**Work required**
Every record, from first to last, should be retyped word for word.

**Dataset extract**
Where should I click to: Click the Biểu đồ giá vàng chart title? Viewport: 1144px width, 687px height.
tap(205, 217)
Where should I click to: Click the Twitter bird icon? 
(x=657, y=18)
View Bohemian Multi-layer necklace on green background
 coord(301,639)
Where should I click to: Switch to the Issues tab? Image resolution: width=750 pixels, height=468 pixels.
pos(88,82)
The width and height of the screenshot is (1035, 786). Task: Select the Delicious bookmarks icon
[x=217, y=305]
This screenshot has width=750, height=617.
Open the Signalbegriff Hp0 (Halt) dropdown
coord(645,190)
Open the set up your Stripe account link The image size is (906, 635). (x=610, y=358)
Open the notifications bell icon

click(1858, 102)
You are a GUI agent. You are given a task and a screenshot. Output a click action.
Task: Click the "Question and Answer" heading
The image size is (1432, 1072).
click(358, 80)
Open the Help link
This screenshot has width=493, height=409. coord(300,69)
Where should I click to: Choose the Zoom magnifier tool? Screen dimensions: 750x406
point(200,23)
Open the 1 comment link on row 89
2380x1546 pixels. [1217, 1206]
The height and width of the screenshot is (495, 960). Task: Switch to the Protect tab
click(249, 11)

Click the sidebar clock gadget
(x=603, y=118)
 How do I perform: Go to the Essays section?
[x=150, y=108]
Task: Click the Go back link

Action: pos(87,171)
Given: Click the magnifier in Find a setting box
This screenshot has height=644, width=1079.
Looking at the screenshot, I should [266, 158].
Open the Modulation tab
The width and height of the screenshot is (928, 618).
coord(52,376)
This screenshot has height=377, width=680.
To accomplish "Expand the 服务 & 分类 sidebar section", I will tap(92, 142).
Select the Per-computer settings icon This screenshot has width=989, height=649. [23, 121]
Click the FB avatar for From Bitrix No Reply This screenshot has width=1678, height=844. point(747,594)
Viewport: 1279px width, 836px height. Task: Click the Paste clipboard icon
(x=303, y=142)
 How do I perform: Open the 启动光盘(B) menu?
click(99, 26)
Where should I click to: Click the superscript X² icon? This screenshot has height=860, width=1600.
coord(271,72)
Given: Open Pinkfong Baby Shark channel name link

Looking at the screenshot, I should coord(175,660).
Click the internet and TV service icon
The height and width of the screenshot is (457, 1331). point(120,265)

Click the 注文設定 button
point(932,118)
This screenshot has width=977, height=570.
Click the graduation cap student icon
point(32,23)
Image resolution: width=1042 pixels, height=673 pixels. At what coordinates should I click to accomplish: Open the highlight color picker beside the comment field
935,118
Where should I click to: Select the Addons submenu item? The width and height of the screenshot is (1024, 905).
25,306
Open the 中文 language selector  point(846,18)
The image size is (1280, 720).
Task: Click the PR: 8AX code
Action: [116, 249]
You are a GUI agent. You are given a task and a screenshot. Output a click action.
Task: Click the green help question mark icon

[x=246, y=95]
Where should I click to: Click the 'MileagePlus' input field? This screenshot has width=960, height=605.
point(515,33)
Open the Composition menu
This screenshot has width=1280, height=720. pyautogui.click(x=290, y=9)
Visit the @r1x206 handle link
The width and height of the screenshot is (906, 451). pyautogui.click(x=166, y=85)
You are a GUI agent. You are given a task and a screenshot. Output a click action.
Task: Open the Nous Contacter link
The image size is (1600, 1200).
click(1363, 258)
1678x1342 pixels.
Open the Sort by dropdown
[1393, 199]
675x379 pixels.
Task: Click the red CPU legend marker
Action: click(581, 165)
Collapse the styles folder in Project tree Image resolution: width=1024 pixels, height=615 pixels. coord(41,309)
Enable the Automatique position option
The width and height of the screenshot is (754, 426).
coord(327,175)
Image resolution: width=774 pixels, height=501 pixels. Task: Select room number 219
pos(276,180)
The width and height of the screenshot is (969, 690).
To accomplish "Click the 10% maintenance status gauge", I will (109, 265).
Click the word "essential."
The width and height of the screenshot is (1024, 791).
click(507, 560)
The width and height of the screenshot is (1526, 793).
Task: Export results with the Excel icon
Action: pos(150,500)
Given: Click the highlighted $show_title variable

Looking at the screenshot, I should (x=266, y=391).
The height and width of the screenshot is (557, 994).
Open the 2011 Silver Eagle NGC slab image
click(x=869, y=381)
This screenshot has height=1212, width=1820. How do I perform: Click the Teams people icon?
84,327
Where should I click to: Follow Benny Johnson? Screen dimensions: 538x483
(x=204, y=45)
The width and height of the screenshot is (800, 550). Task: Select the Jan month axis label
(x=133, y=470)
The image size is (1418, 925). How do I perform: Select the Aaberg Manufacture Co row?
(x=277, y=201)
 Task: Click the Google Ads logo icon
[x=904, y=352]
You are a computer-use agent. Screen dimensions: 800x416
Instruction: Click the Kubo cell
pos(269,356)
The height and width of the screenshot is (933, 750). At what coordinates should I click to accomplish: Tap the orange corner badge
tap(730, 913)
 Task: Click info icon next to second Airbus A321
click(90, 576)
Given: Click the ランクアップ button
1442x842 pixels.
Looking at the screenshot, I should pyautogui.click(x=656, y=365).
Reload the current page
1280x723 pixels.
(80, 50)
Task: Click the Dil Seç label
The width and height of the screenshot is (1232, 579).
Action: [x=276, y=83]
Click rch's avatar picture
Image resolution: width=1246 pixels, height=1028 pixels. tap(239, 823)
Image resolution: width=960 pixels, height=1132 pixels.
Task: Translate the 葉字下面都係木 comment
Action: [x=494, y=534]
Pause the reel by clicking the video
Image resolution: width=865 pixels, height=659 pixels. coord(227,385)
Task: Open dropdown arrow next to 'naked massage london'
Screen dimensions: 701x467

**Response to the task**
Where should I click to: Click the Biểu đồ giá vàng chart title? Viewport: 1144px width, 687px height.
tap(205, 217)
Where should I click to: Click the Twitter bird icon? 
(x=657, y=18)
View Bohemian Multi-layer necklace on green background
 coord(301,639)
Where should I click to: Switch to the Issues tab? Image resolution: width=750 pixels, height=468 pixels.
pos(88,82)
The width and height of the screenshot is (1035, 786). Task: Select the Delicious bookmarks icon
[x=217, y=305]
This screenshot has width=750, height=617.
Open the Signalbegriff Hp0 (Halt) dropdown
coord(645,190)
Open the set up your Stripe account link The image size is (906, 635). (x=610, y=358)
Open the notifications bell icon

click(1858, 102)
You are a GUI agent. You are given a task and a screenshot. Output a click action.
Task: Click the "Question and Answer" heading
The image size is (1432, 1072).
click(358, 80)
Open the Help link
This screenshot has width=493, height=409. coord(300,69)
Where should I click to: Choose the Zoom magnifier tool? Screen dimensions: 750x406
point(200,23)
Open the 1 comment link on row 89
2380x1546 pixels. [1217, 1206]
The height and width of the screenshot is (495, 960). Task: Switch to the Protect tab
click(249, 11)

Click the sidebar clock gadget
(x=603, y=118)
 How do I perform: Go to the Essays section?
[x=150, y=108]
Task: Click the Go back link

Action: pos(87,171)
Given: Click the magnifier in Find a setting box
This screenshot has height=644, width=1079.
Looking at the screenshot, I should [266, 158].
Open the Modulation tab
The width and height of the screenshot is (928, 618).
coord(52,376)
This screenshot has height=377, width=680.
To accomplish "Expand the 服务 & 分类 sidebar section", I will tap(92, 142).
Select the Per-computer settings icon This screenshot has width=989, height=649. [23, 121]
Click the FB avatar for From Bitrix No Reply This screenshot has width=1678, height=844. point(747,594)
Viewport: 1279px width, 836px height. Task: Click the Paste clipboard icon
(x=303, y=142)
 How do I perform: Open the 启动光盘(B) menu?
click(99, 26)
Where should I click to: Click the superscript X² icon? This screenshot has height=860, width=1600.
coord(271,72)
Given: Open Pinkfong Baby Shark channel name link

Looking at the screenshot, I should coord(175,660).
Click the internet and TV service icon
The height and width of the screenshot is (457, 1331). point(120,265)

Click the 注文設定 button
point(932,118)
This screenshot has width=977, height=570.
Click the graduation cap student icon
point(32,23)
Image resolution: width=1042 pixels, height=673 pixels. At what coordinates should I click to accomplish: Open the highlight color picker beside the comment field
935,118
Where should I click to: Select the Addons submenu item? The width and height of the screenshot is (1024, 905).
25,306
Open the 中文 language selector  point(846,18)
The image size is (1280, 720).
Task: Click the PR: 8AX code
Action: [116, 249]
You are a GUI agent. You are given a task and a screenshot. Output a click action.
Task: Click the green help question mark icon

[x=246, y=95]
Where should I click to: Click the 'MileagePlus' input field? This screenshot has width=960, height=605.
point(515,33)
Open the Composition menu
This screenshot has width=1280, height=720. pyautogui.click(x=290, y=9)
Visit the @r1x206 handle link
The width and height of the screenshot is (906, 451). pyautogui.click(x=166, y=85)
You are a GUI agent. You are given a task and a screenshot. Output a click action.
Task: Open the Nous Contacter link
The image size is (1600, 1200).
click(1363, 258)
1678x1342 pixels.
Open the Sort by dropdown
[1393, 199]
675x379 pixels.
Task: Click the red CPU legend marker
Action: click(581, 165)
Collapse the styles folder in Project tree Image resolution: width=1024 pixels, height=615 pixels. coord(41,309)
Enable the Automatique position option
The width and height of the screenshot is (754, 426).
coord(327,175)
Image resolution: width=774 pixels, height=501 pixels. Task: Select room number 219
pos(276,180)
The width and height of the screenshot is (969, 690).
To accomplish "Click the 10% maintenance status gauge", I will (109, 265).
Click the word "essential."
The width and height of the screenshot is (1024, 791).
click(507, 560)
The width and height of the screenshot is (1526, 793).
Task: Export results with the Excel icon
Action: pos(150,500)
Given: Click the highlighted $show_title variable

Looking at the screenshot, I should (x=266, y=391).
The height and width of the screenshot is (557, 994).
Open the 2011 Silver Eagle NGC slab image
click(x=869, y=381)
This screenshot has height=1212, width=1820. How do I perform: Click the Teams people icon?
84,327
Where should I click to: Follow Benny Johnson? Screen dimensions: 538x483
(x=204, y=45)
The width and height of the screenshot is (800, 550). Task: Select the Jan month axis label
(x=133, y=470)
The image size is (1418, 925). How do I perform: Select the Aaberg Manufacture Co row?
(x=277, y=201)
 Task: Click the Google Ads logo icon
[x=904, y=352]
You are a computer-use agent. Screen dimensions: 800x416
Instruction: Click the Kubo cell
pos(269,356)
The height and width of the screenshot is (933, 750). At what coordinates should I click to accomplish: Tap the orange corner badge
tap(730, 913)
 Task: Click info icon next to second Airbus A321
click(90, 576)
Given: Click the ランクアップ button
1442x842 pixels.
Looking at the screenshot, I should pyautogui.click(x=656, y=365).
Reload the current page
1280x723 pixels.
(80, 50)
Task: Click the Dil Seç label
The width and height of the screenshot is (1232, 579).
Action: [x=276, y=83]
Click rch's avatar picture
Image resolution: width=1246 pixels, height=1028 pixels. tap(239, 823)
Image resolution: width=960 pixels, height=1132 pixels.
Task: Translate the 葉字下面都係木 comment
Action: [x=494, y=534]
Pause the reel by clicking the video
Image resolution: width=865 pixels, height=659 pixels. coord(227,385)
Task: Open dropdown arrow next to 'naked massage london'
Screen dimensions: 701x467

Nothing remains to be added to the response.